ニール・ヤング(以下 N):2000年の11月までは2人で「マジェスティック」というオンラインゲームの制作に携わってました。
「ロード・オブ・ザ・リング」のライセンスの話は,ゲームの開発も一段落して「次は何をしようかな」と考えていたときに見付けたんです。
Q:世界的にも大作と呼ばれている映画ですが,ゲーム化に際してプレッシャーはなかったんですか?
N:本当に「ロード・オブ・ザ・リング」の世界観は壮大で,このゲーム化に携われただけでとても嬉しいことです。しかし,それに伴う責任感は大きく,まるで指輪を首からかけているようなプレッシャーでしたよ(笑)。
Q:でもグラフィックなど,映画の世界観は十分に表現されていると思います。映画のスタッフの協力はどのくらいあったんですか?
アルカディア・キム(以下 K):映画スタッフは積極的にゲームに関わってくれました。例えば,ヘルム峡谷(※1)とミナス・ティリス(※2)は映画に使われたCG素材やセットの設計図などを直接手に入れて制作したものになります。
またシェロブの巣(※3)は,映画ではあまり出てこないので,設計図というものがなかったんです。そこで映画のスタッフの協力を扇ぎ,一緒に相談しながら,新しく作ったマップなんですよ。
Q:映画をゲームに落とし込む作業の上で気を払った点はありますか?
N:こういった作業で一番注意を払ったもは,背景を作る際にデジタルよりもアナログの雰囲気を大事にしたい,ということです。 光の線を変化させたり,空気の濃度を少しだけ変化させたり……,と微妙なところで雰囲気を出すようにしています。
Q:それはすごい微妙な表現ですね。ゲームの内容も映画を忠実に再現していますし。
N:ありがとうございます。でもわれわれは,「映画をそのまま再現しよう」と思ったわけではなく,面白いゲームを作っていこう,と思ってこのゲームを作ったんです。
ゲームを制作していく上でまず映画のシナリオを整理したフローチャートを作り,どのシーンを使ったらゲームとして面白いものになるだろう? ということを考えてシーンをピックアップ,その上で制作を始めているんですよ。
Q:じゃあ映画で体験できないこともゲームでは遊べる,ということですか?
N:例えば,映画ではある出来事を匂わせるために一瞬だけしか出てこないシーンを広げてみたり,長くしてみたり,ということをしています。 具体的に言うと,最初のガンダルフが魔法を使ってヘルム峡谷に攻め入るオークと戦うシーン。あのシーンは,映画「二つの塔」で崖を駆け下りていくだけのシーンでしたからね。
K:ゲームをやることで映画をより深く理解できるシーンも入っています。例えば,ゲーム中に入るガンダルフのナレーションを聴くと,実はすべての物事がガンダルフの指図どおりに進んでいた……なんてことも実感できますよ。

■ **提供資料**:
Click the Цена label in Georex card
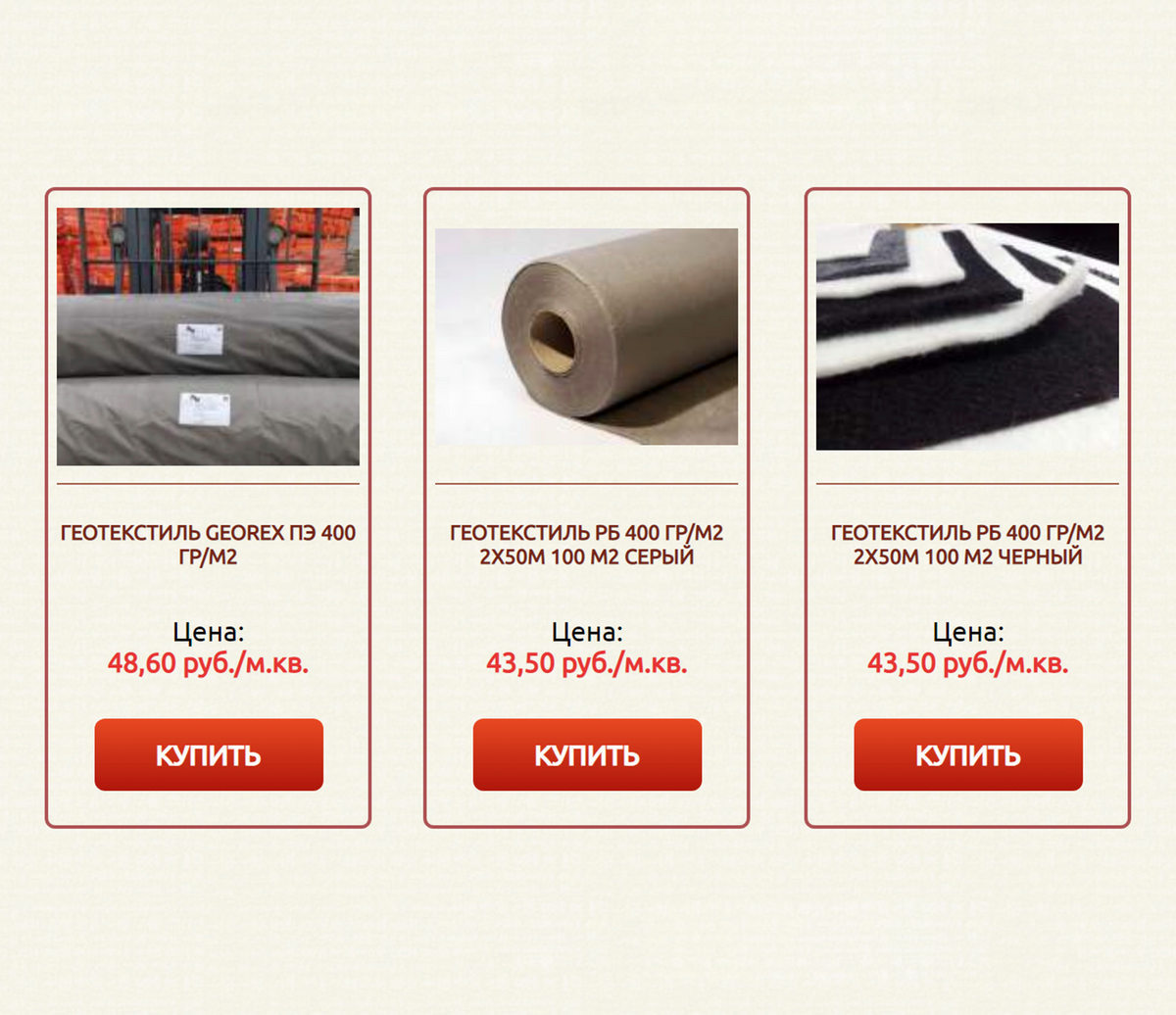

■ **設問**:
「ロード・オブ・ザ・リング」のゲーム化をめぐるインタビューを、最後の発言の後から再開して書き継いでもらえますか?

■ **解答**:
Q:海外版と日本語版で仕様の違いはありますか?
K:かなりあります。難易度はより易しく,コンボはより派手に決まるようになっています。パーフェクトモードも海外に比べてかなり出やすいですね。より積極的に敵をやっつけられるようになりました。
N:北米のユーザーは戦闘の剣先の“音”で満足を得られるので,防御してもそんなに苦労ではないんです。
一方の日本は,“一発でスパーンと斬れる”点が重要視されます。日本のスタッフと共同で6週間もカスタマイズにかけているんですよ。
Q:日米の文化の違いが出ていておもしろいですね。そして「王の帰還」でもう一つの特徴となっている「協力モード」ですが,これはどうして追加されたんですか?
N:実は前作が発売されたあと,「もう1個コントローラを繋いで,ほかのキャラクターを操作したい!」といユーザーからの声がかなりあがったんです。その声を踏まえて制作したのがこの「協力モード」です。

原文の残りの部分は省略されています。